Zum einen ist es eine Beleidigung und keine Nachstellung.

Und zum anderen gehe ich davon aus, dass die Staatsanwaltschaft dies auch als Beziehungsding ansieht und daher die Sache nicht weiter verfolgt.

Kunde: hat geantwortet vor 4 Monaten.
In der Gesetz bei Nachstellung steht ja drin, dass man den Kontakt ‚unbefugt‘ herstellt.Heißt das, dass meine Ex mir auch hätte ganz klar sagen müssen, dass ich ihr nicht mehr schreiben soll?Wir haben hin und her geschrieben, da ich versucht habe, sie von einer neuen Chance zu überzeugen. Diese Wiederauflebung der Beziehung lehnte sie jedoch immer wieder ab.Sie sagte auch an den letzten beiden Tagen jeweils einmal, dass sie sich meine Voicemails später anhören werde.Muss auch nicht ohnehin der Tatbestand gegeben sein, dass meine Kontaktaufnahmen objektiv dazu geeignet gewesen sein müssen, ihre Lebensgestaltung schwerwiegend zu beeinträchtigen?

Ja, sie hätte schon deutlich machen müssen, dass sie das nicht will.

Kunde: hat geantwortet vor 4 Monaten.
Also reicht nicht, dass sie eine Wiederannährung der Bwziehung immer ablehnte, sie hätte klipp und klar sagen müssen, dass sie keinen Kontakt - also bei WhatsApp keine Komversation - mehr wünscht...habe ich das richtig verstanden?

Ja, genau.

Kunde: hat geantwortet vor 4 Monaten.
Müsste nicht auch zur Tatbestandsverwirklichung sowieso alles m, was ich gemacht habe, objektiv dazu geeignet sein, ihre Lebensgestaltung schwerwiegend zu beeinträchtigen?Und würde das Verfahren nicht ohnehin eingestellt werden, wenn diese schwerwiegende Bewinträchtigung nicht gegeben ist? Was sie definitiv nicht ist!

Müsste nicht auch zur Tatbestandsverwirklichung sowieso alles m, was ich gemacht habe, objektiv dazu geeignet sein, ihre Lebensgestaltung schwerwiegend zu beeinträchtigen?

Ja.

Und würde das Verfahren nicht ohnehin eingestellt werden, wenn diese schwerwiegende Bewinträchtigung nicht gegeben ist?

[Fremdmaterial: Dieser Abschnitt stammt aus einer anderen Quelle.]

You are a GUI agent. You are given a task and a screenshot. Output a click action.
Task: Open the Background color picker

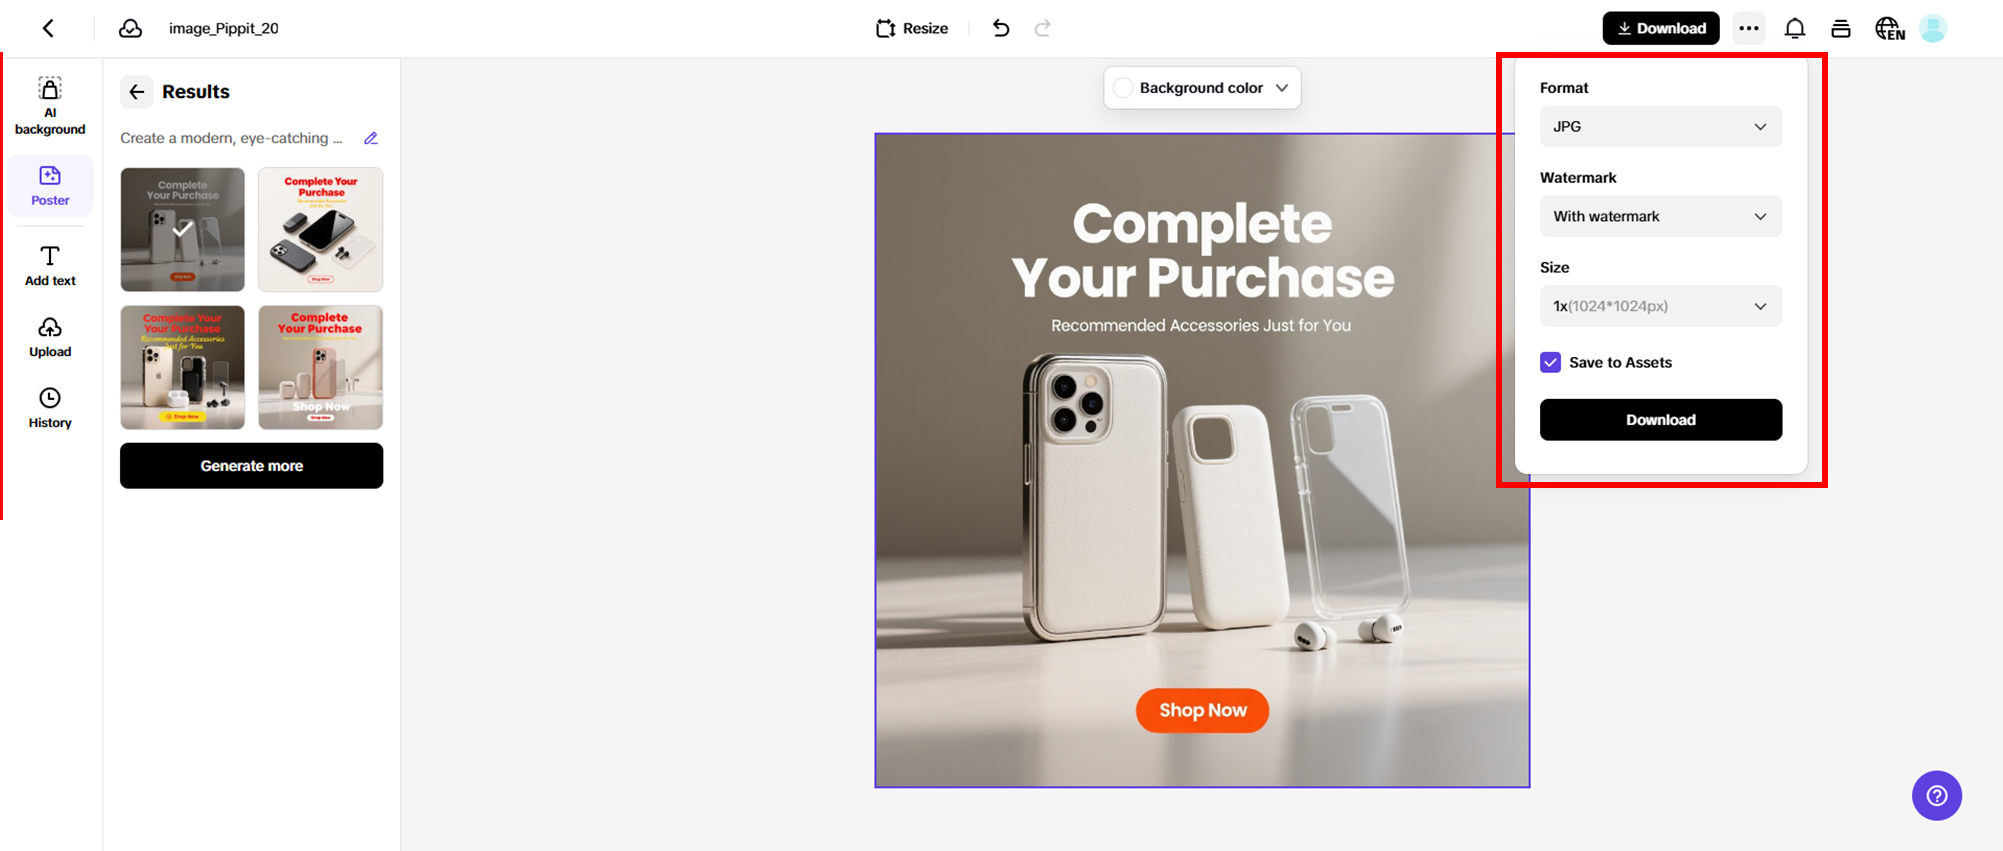tap(1202, 88)
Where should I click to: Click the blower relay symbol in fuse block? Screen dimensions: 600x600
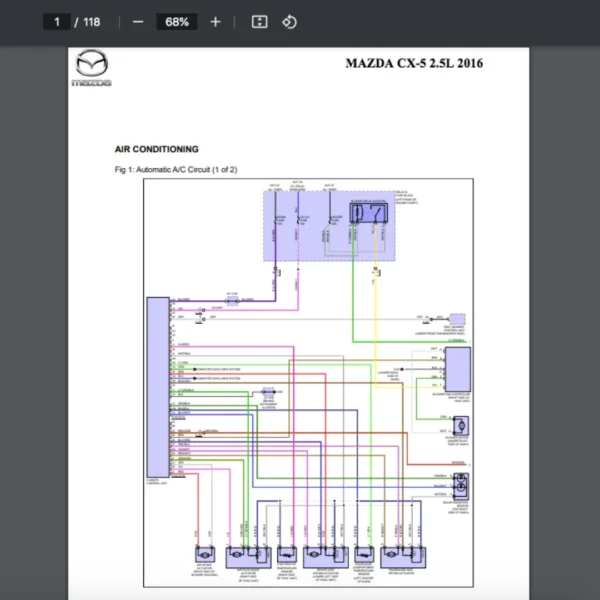[367, 212]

Was sie definitiv nicht ist!

Ja.

Kunde: hat geantwortet vor 4 Monaten.
Also wenn dieses objektive Tatbestandsmerkmal der schwerwiegenden Beeinträchtigung nicht erfüllt ist, habe ich auch nichts zu befürchten?Also ist die objektive, schwerwiegende Beeinträchtigubg quasi das Fundament, ohne das der Straftatbestand als „nicht erfüllt“ gilt?Wie schaut es denn mit „subjektiven Tatbestabdsmerkmalen“ aus? Was habe ich darunter zu verstehen?Was wären diese bei Nachstellung?Oder gibt es diesen „subjektiven Tatbestand“ bei Nachstellung gar nicht, weil es laut Gesetz ja „objektiv“ geeignet sein muss?

Wir haben 2 Vorraussetzungen:

1. Nachstellen

2. Lebensgestaltung schwerwiegend zu beeinträchtigen

Beides muss gegeben sein, damit eine strafbare Handlung vorliegt.

Das war der objektive Tatbestand.

Der subjektive Tatbestand ist bei Ihnen das Wissen und Wollen darum.

Kunde: hat geantwortet vor 4 Monaten.
Heißt also, dass das Verfahren auch eingestellt wird, wenn man zwar nachstellt, diese Nachstellung aber nicht die Lebensgwstaltung schwerwiegend beeinträchtigt. Oder sehe ich das falsch?